About this task — With pictures excluded, repeat exactly the lines from the one containing "Viewport: 1200px width, 656px" through the last line of the material below.

Records for this task —
━━━━━━
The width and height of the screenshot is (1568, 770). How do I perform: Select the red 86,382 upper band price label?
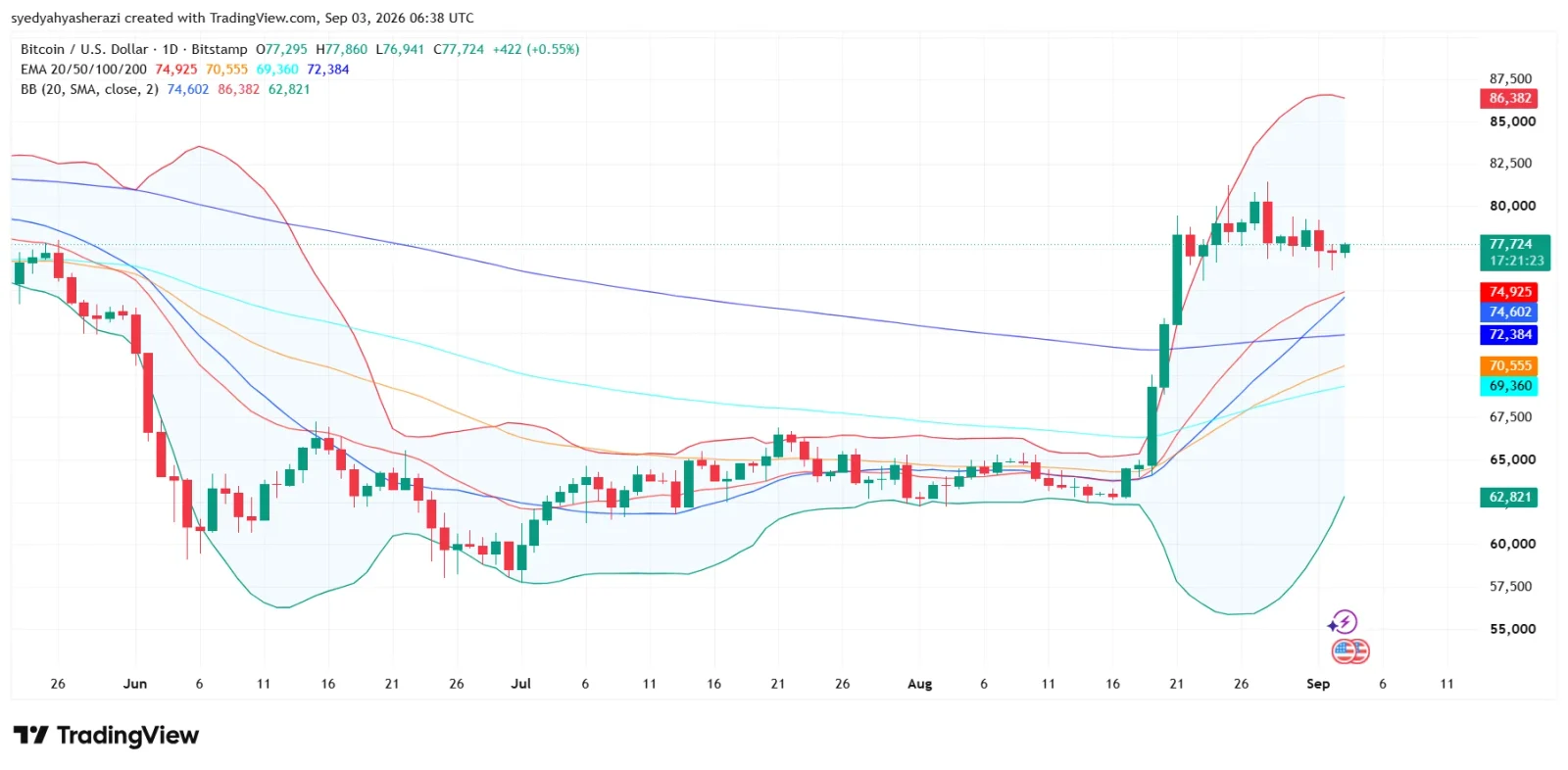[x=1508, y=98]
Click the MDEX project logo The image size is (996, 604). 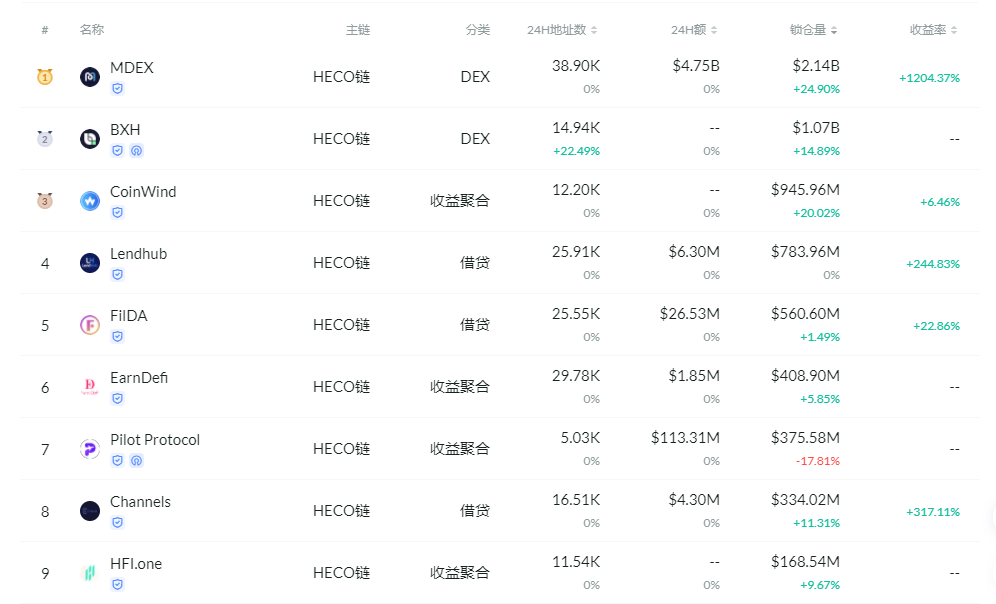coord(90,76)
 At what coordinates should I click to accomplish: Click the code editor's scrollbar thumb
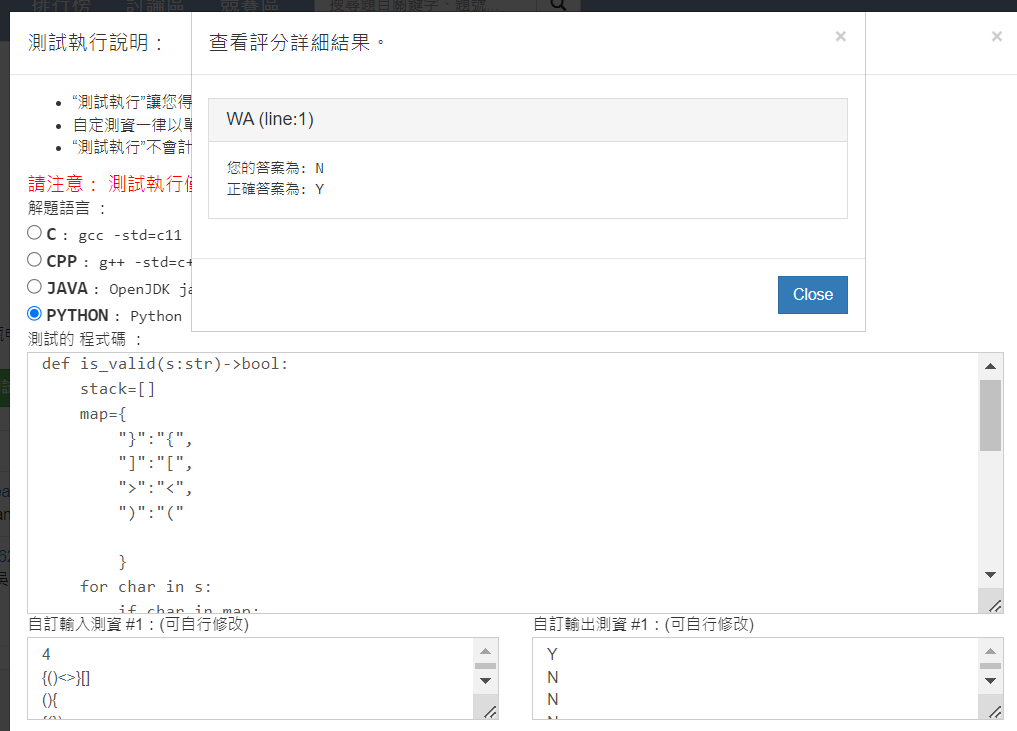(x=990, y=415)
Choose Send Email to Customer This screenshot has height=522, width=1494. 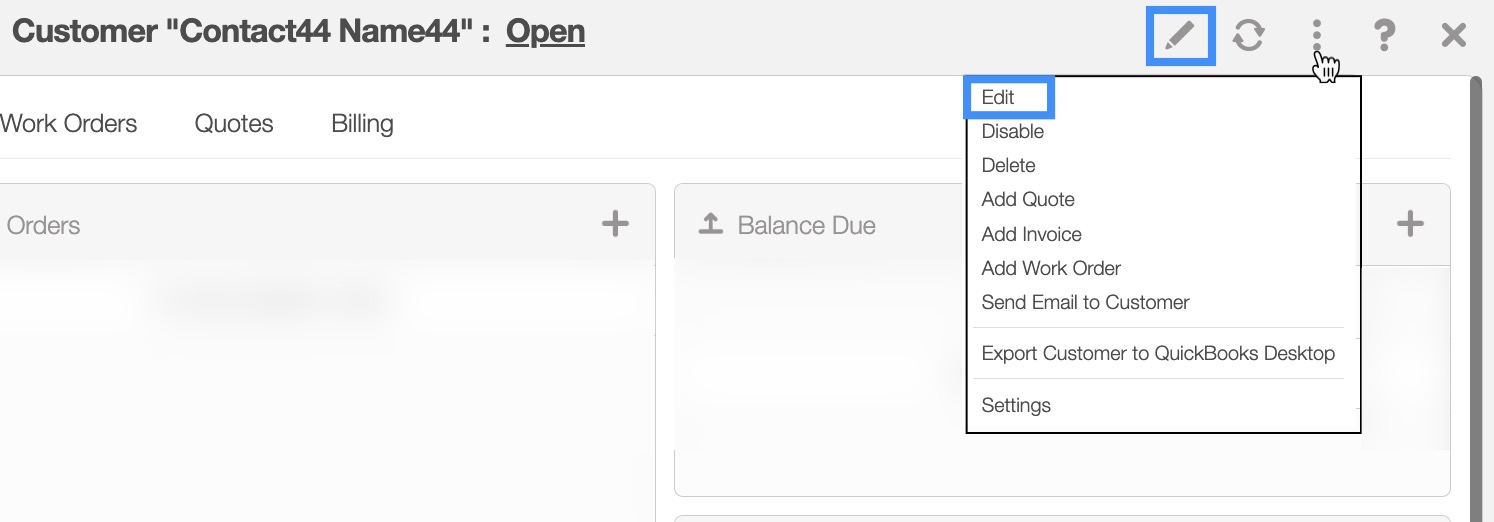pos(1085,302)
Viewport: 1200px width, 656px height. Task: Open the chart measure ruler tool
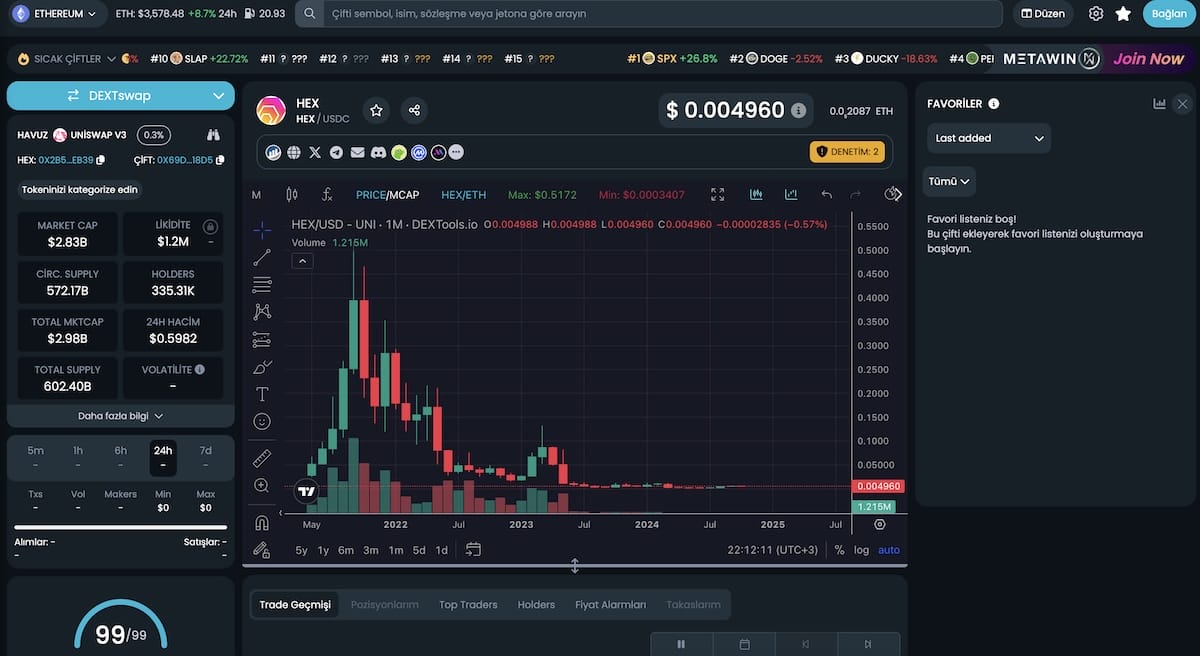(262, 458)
━━━━━━
Exercise answer —
Viewport: 1200px width, 656px height. Task: Open the chart measure ruler tool
(262, 458)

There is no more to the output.